Another response is to make faking data harder. Journals can incentivize submission of raw data, provenance records, or audit trails secured through public key cryptography. The FDA regulation on electronic records and electronic signatures (21 CFR Part 11) already mandates such safeguards in regulated industries, and compliant products are in use today. Scholarly publishing could build on this foundation to bootstrap broader adoption of similar protections.
Revenge of the Sith: Harnessing AI, Responsibly
There has been a lot of discussion recently about asking authors whether they used AI in their research or detecting its use. Results have varied from about 35% to 45% use. If these estimates are accurate, the real surprise to me is not how many authors are using AI, but how many are not. AI is an incredible force, as long as it is used responsibly. (For this article, it helped me polish drafts substantially faster.)
There are also discussions on requiring authors to report all of their uses of AI, including the prompts and other related details. In my view, such reporting can quickly become more burdensome than useful. Researchers may employ AI in numerous ways, and even if they were able to document them all, verifying such reports would be nearly impossible. Moreover, these reports may not be highly reproducible as older closed-source models may become unavailable, and parts of the AI workflow, such as system prompts, remain opaque.

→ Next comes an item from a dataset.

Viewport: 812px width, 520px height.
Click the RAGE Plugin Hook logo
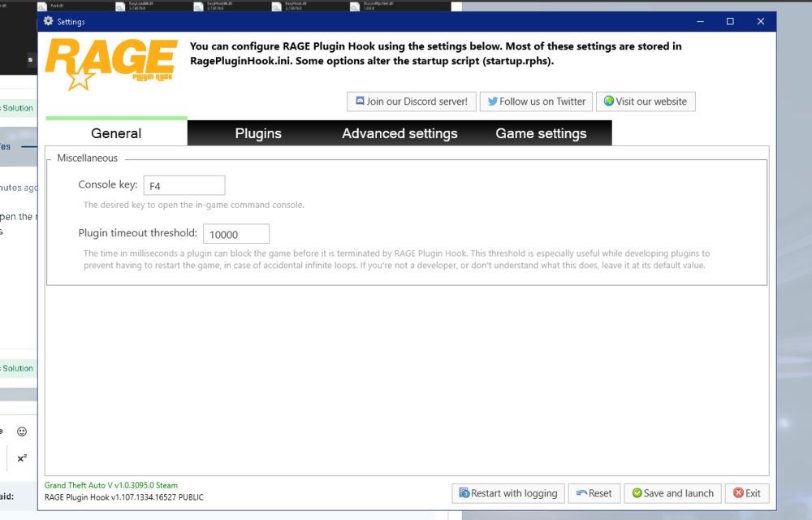tap(110, 61)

Instead, a greater emphasis should be placed on verification. Using the force of AI by itself is not the problem. The dark side entices humans to grow complacent – accepting AI’s outputs uncritically and letting convenience override responsibility. An alternative approach is to require authors to verify AI outputs and report how that verification was done. If AI-generated code, did they verify it or run unit tests to ensure it worked as required? If AI suggested references, did they confirm that those references actually existed and were relevant? And ultimately, authors must take full responsibility for the final outputs of their research.
All in all, AI has opened a new chapter in the saga of science. If guided with integrity, it can open galaxies of possibilities. May the AI be with science.
Author acknowledgments: Thanks to Lettie Conrad and Roohi Ghosh for their valuable feedback on this article.
Discussion
2 Thoughts on "Guest Post — May the AI Be With Science"
Thank you for a great article.
I’ll add that “avoiding monoculture” also fits under “A New Hope,” as monocultures arise not just among AI models, but in human social structures as well. AI reviewers might help us better see where human pre-judgment dismisses novel questions or new paradigms.